RECORDS FOR THE TASK:
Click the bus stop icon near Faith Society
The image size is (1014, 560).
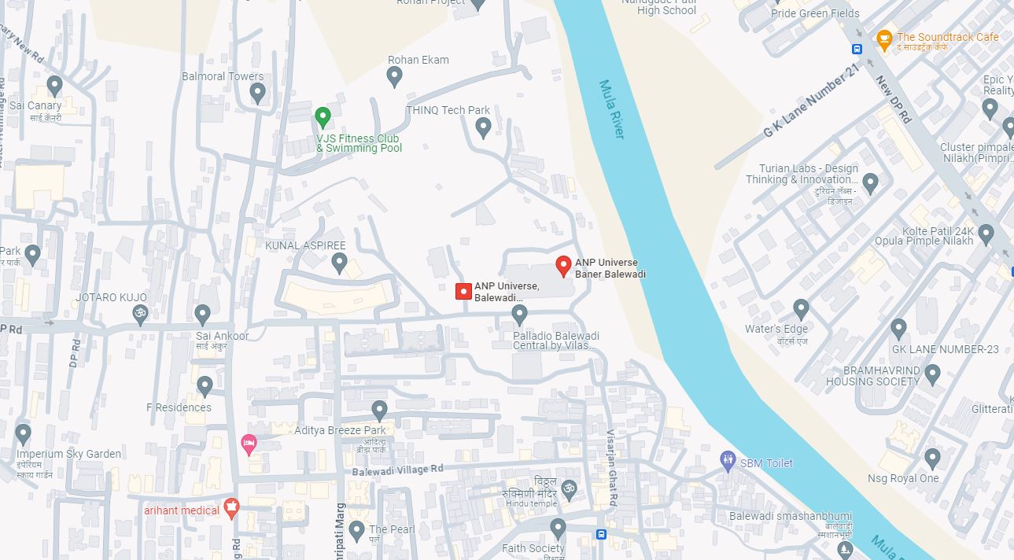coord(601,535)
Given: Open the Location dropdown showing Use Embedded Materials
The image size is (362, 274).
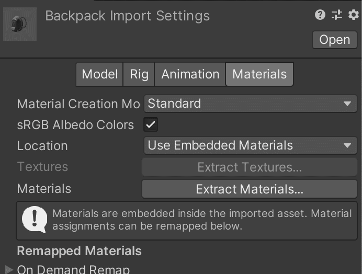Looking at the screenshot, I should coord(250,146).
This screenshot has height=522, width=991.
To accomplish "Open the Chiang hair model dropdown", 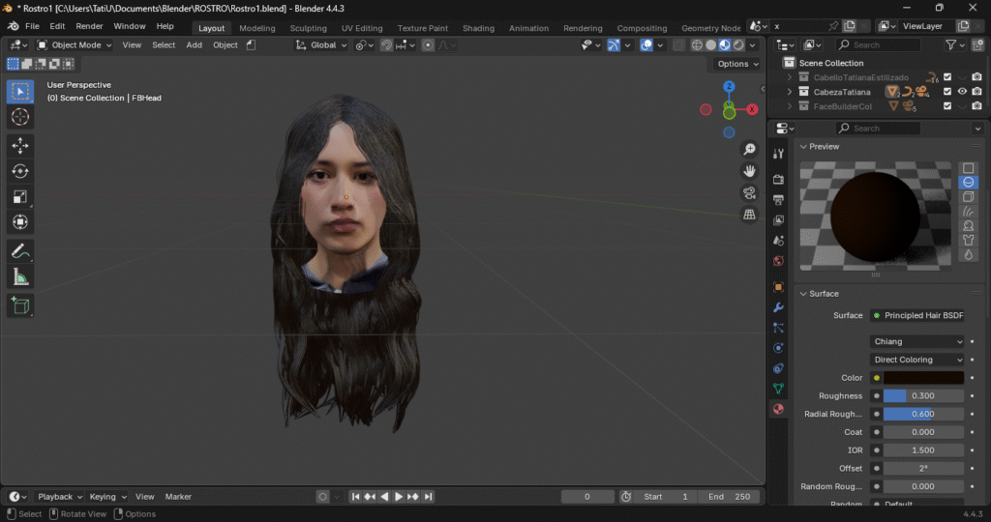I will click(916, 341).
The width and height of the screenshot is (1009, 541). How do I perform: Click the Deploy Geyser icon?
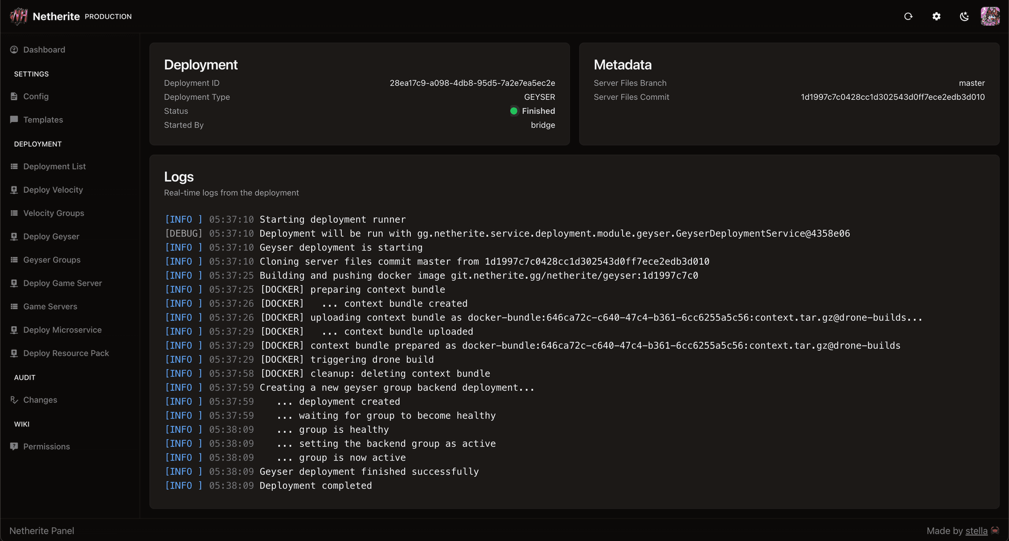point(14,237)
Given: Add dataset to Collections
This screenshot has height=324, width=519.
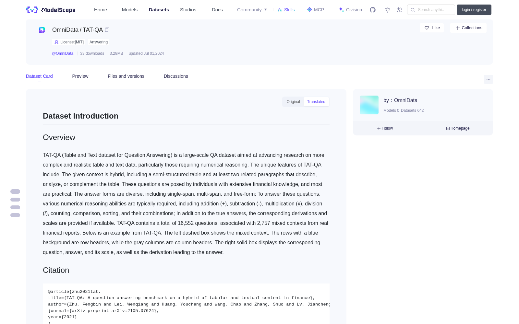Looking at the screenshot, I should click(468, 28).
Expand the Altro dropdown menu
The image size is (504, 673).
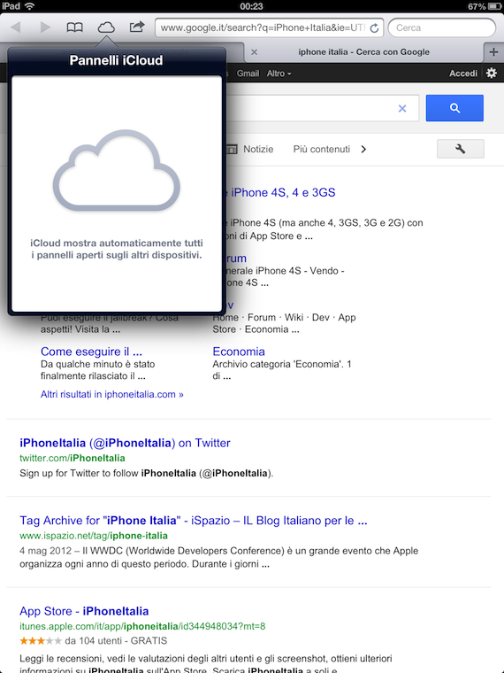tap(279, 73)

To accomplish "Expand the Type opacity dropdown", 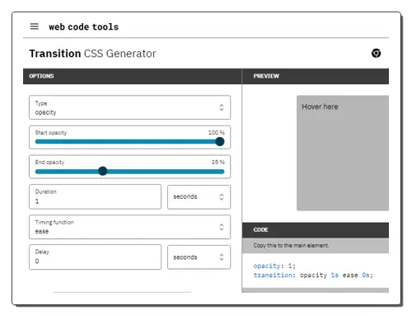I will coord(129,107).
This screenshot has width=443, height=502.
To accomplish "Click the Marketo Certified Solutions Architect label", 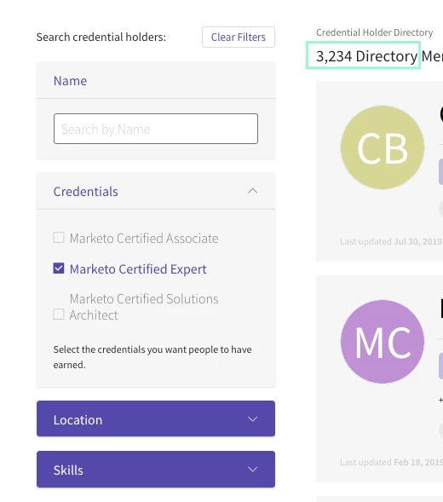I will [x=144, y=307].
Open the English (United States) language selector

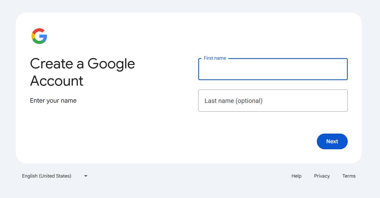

* * *

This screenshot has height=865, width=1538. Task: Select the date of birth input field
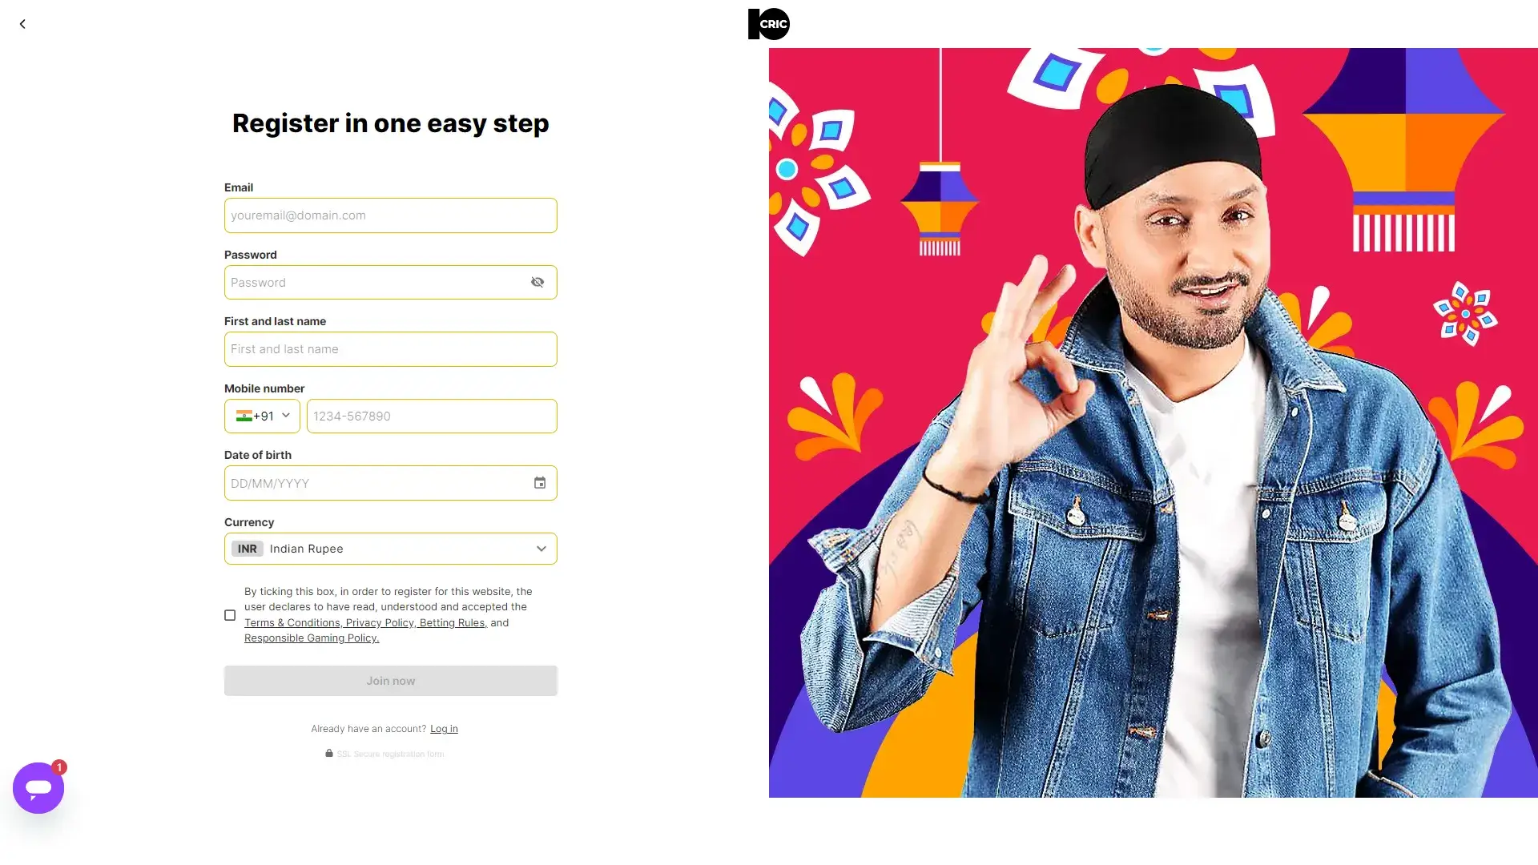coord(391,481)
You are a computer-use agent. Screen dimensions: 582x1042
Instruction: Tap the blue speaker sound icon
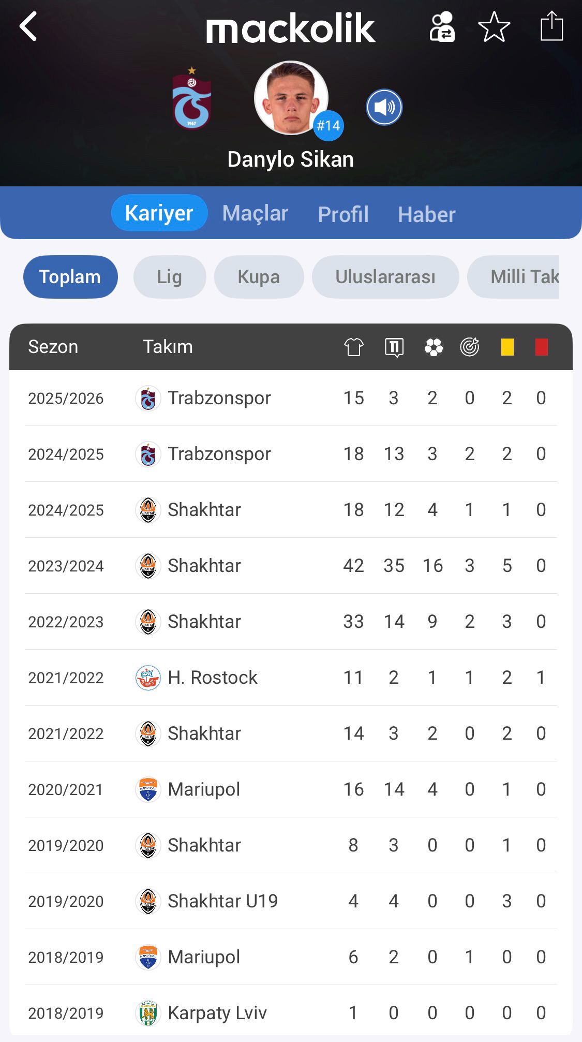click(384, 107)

YOUR TASK:
Please show each line in the records above that contains "Given".

ANSWER TO THE PROBLEM:
Given: Open the Location dropdown showing Use Embedded Materials
Given: Add dataset to Collections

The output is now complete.